The review process to transform the PDFs to structured data was so detailed that errors in the House Manual were identified and corrected, and hopefully all the documents will be easier to maintain in the future. By way of background, the Rules Manual is authored by the Parliamentarian but published by the Rules Committee. The Committee is looking for other documents that it can publish—we suggested the rules of the various committee should also be published in a structured data format. The Rules Committee deserves tremendous credit for transforming these crucial documents into data, which will better serve the needs of the House and the general public.

Third, I discussed the recommendation of the Congressional Data Coalition regarding where appropriators should focus their energies with respect to opening up Congress. Coming from the discussion, we were invited to submit recommendations at the start of the new Congress geared towards the work of the Bulk Data Task Force, which will allow us to include recommendations that go beyond what appropriators usually can do. We are very fortunate to be able to help support a discussion on improving openness.

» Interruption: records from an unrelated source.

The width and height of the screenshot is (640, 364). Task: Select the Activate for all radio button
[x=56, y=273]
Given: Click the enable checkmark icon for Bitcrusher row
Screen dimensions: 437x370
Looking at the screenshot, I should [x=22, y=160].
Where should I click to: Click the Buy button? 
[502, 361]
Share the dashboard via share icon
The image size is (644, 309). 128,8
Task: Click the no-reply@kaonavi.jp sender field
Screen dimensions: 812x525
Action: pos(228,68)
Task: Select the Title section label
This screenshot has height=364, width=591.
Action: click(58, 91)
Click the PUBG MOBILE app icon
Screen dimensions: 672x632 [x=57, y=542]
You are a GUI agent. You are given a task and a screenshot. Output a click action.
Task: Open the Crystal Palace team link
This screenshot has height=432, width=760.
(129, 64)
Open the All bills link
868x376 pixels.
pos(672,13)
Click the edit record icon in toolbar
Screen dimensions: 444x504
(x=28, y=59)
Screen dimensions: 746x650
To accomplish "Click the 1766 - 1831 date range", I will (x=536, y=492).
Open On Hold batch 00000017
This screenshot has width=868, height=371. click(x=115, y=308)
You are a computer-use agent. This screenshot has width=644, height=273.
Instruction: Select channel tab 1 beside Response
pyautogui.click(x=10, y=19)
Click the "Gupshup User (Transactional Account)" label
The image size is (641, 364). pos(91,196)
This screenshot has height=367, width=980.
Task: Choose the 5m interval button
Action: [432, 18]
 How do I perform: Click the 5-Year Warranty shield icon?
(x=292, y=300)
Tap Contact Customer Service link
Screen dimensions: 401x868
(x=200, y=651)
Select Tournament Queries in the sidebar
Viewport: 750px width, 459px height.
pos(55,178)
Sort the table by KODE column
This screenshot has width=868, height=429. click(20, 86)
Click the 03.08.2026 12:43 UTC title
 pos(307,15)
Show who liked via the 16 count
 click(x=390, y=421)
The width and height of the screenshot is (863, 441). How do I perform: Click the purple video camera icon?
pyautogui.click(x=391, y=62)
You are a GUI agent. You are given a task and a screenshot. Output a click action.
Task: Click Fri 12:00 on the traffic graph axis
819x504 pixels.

Finally, we were reminded that the Legislative Data and Transparency Conference  is set for June 21. This is the 5th annual conference focusing on opening up information about the legislative process. (Register here.) The Committee on House Administration is taking suggestions for topics that should be discussed.

All in all, it was a productive meeting and an indication that Congress’s commitment to opening up–with particular emphasis in the House–is bearing fruit, to the benefit of Congress and the American people.